[[ STORED DATA, beginning ]]

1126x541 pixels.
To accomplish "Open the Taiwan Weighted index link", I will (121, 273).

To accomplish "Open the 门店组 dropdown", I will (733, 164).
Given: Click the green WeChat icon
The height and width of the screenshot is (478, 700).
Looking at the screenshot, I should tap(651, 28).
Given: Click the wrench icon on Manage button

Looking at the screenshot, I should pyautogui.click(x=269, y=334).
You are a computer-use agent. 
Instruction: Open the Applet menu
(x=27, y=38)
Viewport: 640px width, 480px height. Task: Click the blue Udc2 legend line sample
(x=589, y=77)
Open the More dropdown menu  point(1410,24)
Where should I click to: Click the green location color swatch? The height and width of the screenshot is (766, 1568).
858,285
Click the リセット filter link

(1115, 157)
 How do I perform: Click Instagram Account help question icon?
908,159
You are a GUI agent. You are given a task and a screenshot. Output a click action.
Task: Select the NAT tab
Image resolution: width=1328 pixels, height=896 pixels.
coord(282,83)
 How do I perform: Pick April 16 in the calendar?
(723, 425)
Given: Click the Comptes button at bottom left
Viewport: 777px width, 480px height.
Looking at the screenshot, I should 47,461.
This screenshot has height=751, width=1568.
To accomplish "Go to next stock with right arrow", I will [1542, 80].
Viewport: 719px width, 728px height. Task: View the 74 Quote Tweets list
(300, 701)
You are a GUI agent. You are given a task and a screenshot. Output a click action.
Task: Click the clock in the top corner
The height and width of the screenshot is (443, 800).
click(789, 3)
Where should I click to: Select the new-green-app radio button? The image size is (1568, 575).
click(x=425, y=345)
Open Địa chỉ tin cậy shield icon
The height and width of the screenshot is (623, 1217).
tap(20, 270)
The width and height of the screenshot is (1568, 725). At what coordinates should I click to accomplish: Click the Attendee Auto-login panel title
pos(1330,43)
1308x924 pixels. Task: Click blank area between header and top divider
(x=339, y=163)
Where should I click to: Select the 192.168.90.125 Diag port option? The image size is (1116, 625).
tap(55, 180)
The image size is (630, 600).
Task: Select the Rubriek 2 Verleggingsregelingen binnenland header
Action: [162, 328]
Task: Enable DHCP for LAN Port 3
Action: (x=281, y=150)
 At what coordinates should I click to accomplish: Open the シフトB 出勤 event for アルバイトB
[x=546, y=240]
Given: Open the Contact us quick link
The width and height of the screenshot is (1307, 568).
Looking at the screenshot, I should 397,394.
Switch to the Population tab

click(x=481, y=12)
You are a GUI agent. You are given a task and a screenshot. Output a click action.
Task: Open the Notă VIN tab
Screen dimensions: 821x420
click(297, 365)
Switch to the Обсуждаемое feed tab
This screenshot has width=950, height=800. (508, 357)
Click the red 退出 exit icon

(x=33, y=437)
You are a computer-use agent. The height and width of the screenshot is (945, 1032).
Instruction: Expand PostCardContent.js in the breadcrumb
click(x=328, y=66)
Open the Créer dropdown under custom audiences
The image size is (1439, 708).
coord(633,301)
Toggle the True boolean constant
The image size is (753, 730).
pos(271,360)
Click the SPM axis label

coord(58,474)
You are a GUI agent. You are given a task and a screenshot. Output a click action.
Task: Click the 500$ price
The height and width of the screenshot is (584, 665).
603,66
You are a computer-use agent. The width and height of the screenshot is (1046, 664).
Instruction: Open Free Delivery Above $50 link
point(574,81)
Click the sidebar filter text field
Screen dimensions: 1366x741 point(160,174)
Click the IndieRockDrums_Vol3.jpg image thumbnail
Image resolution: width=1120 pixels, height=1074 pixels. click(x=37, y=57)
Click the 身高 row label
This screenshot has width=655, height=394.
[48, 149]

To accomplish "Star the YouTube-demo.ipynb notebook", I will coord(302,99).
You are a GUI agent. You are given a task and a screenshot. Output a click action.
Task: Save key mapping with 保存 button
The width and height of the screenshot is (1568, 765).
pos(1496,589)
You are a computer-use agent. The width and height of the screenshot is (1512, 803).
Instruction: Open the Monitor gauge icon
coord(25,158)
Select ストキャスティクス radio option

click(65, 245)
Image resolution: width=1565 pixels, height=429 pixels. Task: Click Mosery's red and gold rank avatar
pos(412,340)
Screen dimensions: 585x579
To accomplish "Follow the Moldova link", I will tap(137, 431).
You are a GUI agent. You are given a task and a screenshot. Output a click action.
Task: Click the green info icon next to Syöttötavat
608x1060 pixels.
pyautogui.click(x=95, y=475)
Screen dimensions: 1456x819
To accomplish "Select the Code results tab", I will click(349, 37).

[[ STORED DATA, end ]]

WORK TO BE COMPLETED:
Across the records above, return every line that contains the word "dropdown".

ANSWER TO THE EXERCISE:
To accomplish "Open the 门店组 dropdown", I will (733, 164).
Open the More dropdown menu  point(1410,24)
Open the Créer dropdown under custom audiences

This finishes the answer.